09 de julho de 2026
Tribuna do Leitor

Gabriel Ruiz Pelegrina

Profa. dra. Terezinha Santarosa Zanlochi
| Tempo de leitura: 2 min

Agradecer é sempre uma atitude corajosa e por isso os agradecimentos são raros. Se fosse possível agradecê-lo, amigo Gabriel, pela clássica parceria, de forma que pudesse compensá-lo à altura por seu feito, faria com muita alegria. Mas... queremos dizer-lhe que a publicação do seu novo livro “Seara da Lei: Bauru 1911/1996” é uma homenagem à sua disponibilidade prazerosa e gratuita em escrever artigos culturais, dar entrevistas para registrar o cotidiano bauruense; revelar aos meios de comunicação falada, escrita e informatizada a preciosidade de uma memória catalizadora das vivências urbanas e regionais, indicando caminhos aos pesquisadores da ciência histórica, de modo que eles possam desvelar o vetor do próprio objeto de investigação e, principalmente, agradecê-lo pela captura da luz significativa da preservação documental, cuja essência cristaliza o melhor da caminhada humana: o devir histórico.

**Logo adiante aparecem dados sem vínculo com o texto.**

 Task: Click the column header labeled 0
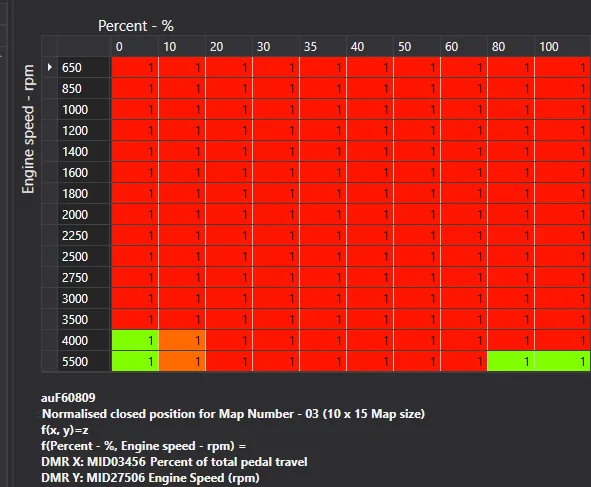(135, 47)
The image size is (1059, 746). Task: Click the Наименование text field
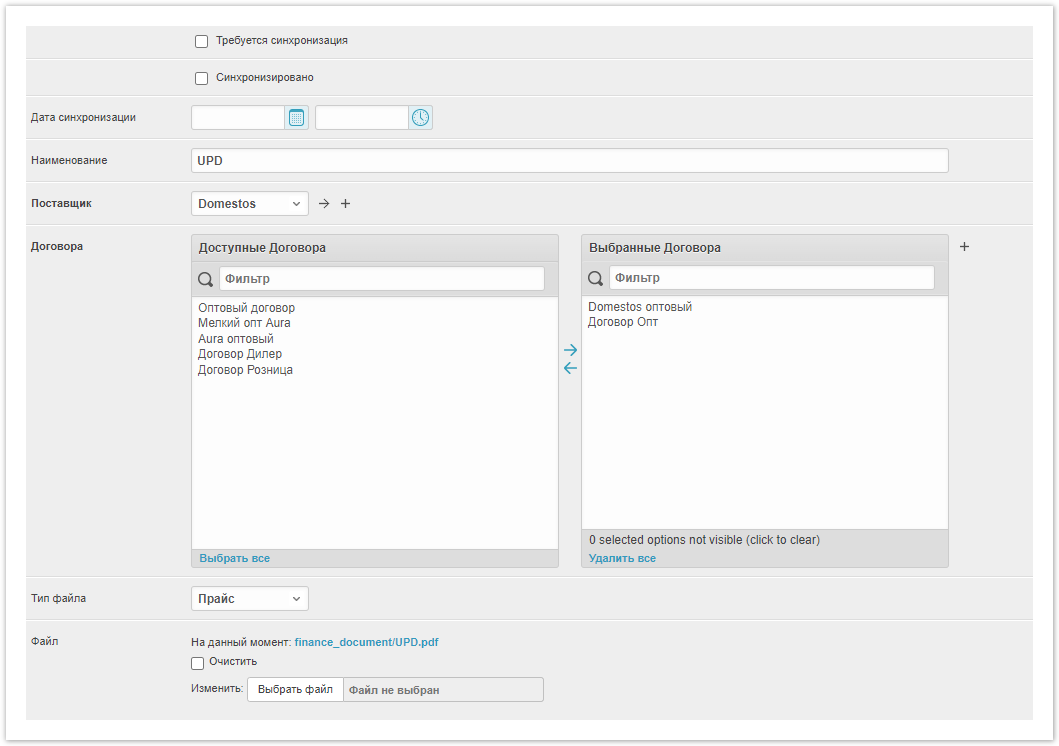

O padre Fabio de Mello tem um texto muito lindo sobre a missão das pessoas, na reflexão que faz sobre a Liturgia do Tempo. Ele diz que “quando perdemos as habilidades da juventude, perdemos também a nossa utilidade. E que a utilidade é algo muito bom porque nos realiza, mas é muito cansativa! É um território muito perigoso porque os outros estão interessados naquilo que a gente faz por eles. Mais cedo ou mais tarde, a gente tem que experimentar o território desconcertante da inutilidade (...) o tempo em que a nossa utilidade passou e ficaram cristalizados os seus significados. É quando a gente se purifica e tem a oportunidade de saber quem nos ama de verdade. Aquele que, passado a nossa utilidade, valoriza o nosso significado! Aquele que nos proporciona a tranquilidade de ser inútil, respeitando o nosso valor”.


Sr. Gabriel, com certeza a sua utilidade, enquanto memória viva, ainda está muito presente na comunidade bauruense. A Marcinha Nava, profa.ms, anotou num pedacinho de papel que eu encontrei outro dia, em seu arquivo. Em agosto de 1996, o sr. disse:  “Tanta coisa bonita eu descobri que até hoje não parei de pesquisar em documentos de toda espécie que encontrei... Eu sabia que todos aqueles registros eram importantes para a História”. Pois então, sr. Gabriel, o seu significado não morrerá nunca! Parabéns por mais um aniversário tão produtivo!